AIM OF THE EXERCISE: Your answer must be the records, copied with no change.

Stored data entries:
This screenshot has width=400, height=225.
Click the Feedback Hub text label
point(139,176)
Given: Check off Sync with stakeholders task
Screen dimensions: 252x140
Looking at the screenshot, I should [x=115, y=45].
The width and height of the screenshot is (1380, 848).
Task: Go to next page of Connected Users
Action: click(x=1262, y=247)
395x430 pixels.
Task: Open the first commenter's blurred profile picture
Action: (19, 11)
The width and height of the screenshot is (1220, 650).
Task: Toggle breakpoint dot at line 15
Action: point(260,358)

TASK RESPONSE:
This screenshot has width=400, height=225.
Click the Feedback Hub text label
point(139,176)
Given: Check off Sync with stakeholders task
Screen dimensions: 252x140
Looking at the screenshot, I should [x=115, y=45].
The width and height of the screenshot is (1380, 848).
Task: Go to next page of Connected Users
Action: click(x=1262, y=247)
395x430 pixels.
Task: Open the first commenter's blurred profile picture
Action: (19, 11)
The width and height of the screenshot is (1220, 650).
Task: Toggle breakpoint dot at line 15
Action: point(260,358)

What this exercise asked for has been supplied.